Windows Phone: App Accent Color

The last post showed how to get the current app’s tile colour in Windows 8. What about Windows Phone? There isn’t the concept of a tile colour – you provide a full image for your app icon and tiles and this can be whatever colour you choose or transparent in which case the user’s accent colour is used. In terms of a theme colour for phone apps the application icon is probably a better place to start. The vast majority of apps use a solid colour background, this is seldom the case with games but since this post focusses on apps let’s not worry about that.

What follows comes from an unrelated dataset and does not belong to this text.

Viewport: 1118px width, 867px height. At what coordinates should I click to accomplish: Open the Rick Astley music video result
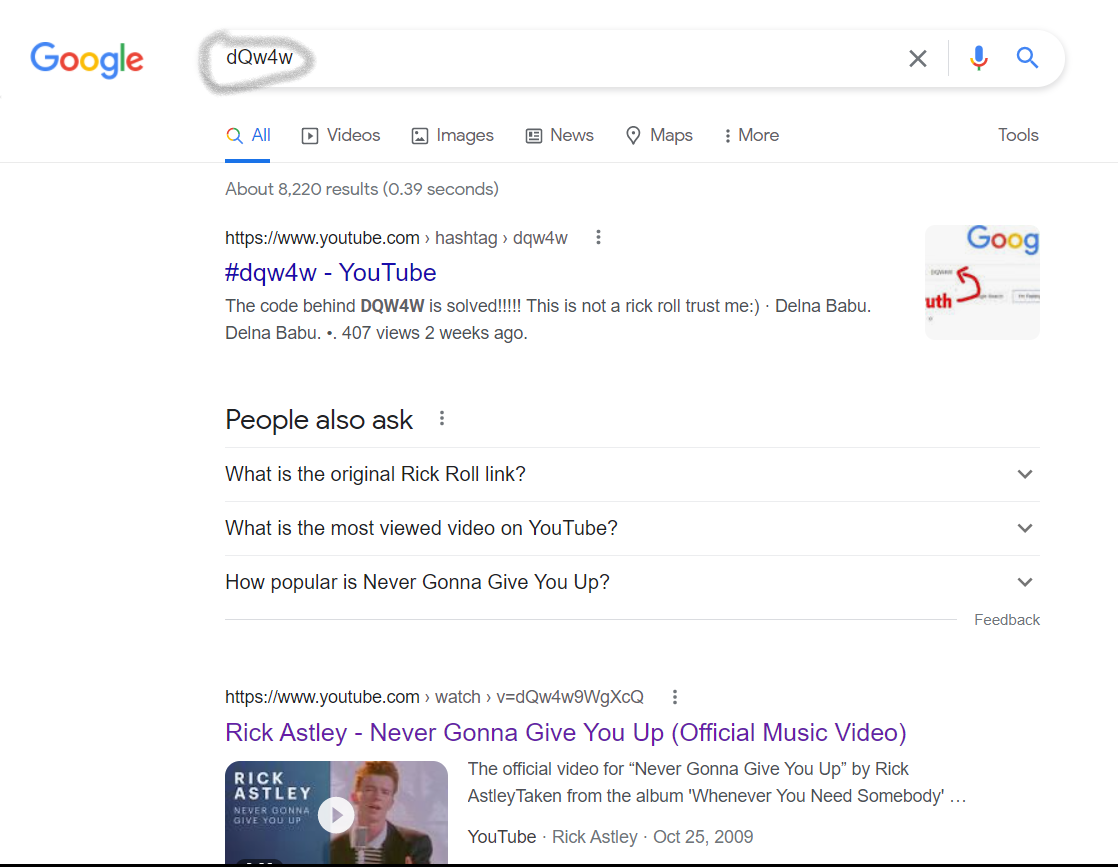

The Charming ApplicationModel library contains a more complete implementation of the Windows.ApplicationModel.Package class for reading app metadata at runtime – on Windows Phone most of the properties are not implemented. This has been updated with a number of new Windows 8.1 properties such as Logo which returns a Uri to the application logo file within your package. We can then use a WriteableBitmap to read an individual pixel from the image and create a solid colour brush to be used inside the app. This allows you to change the appearance of your app without any code or XAML changes, and is also useful for custom controls where the code might reside separately from the application itself. Below is the equivalent code to the Win8 version posted before. This creates a resource “AppAccentBrush” which can be used within the app UI.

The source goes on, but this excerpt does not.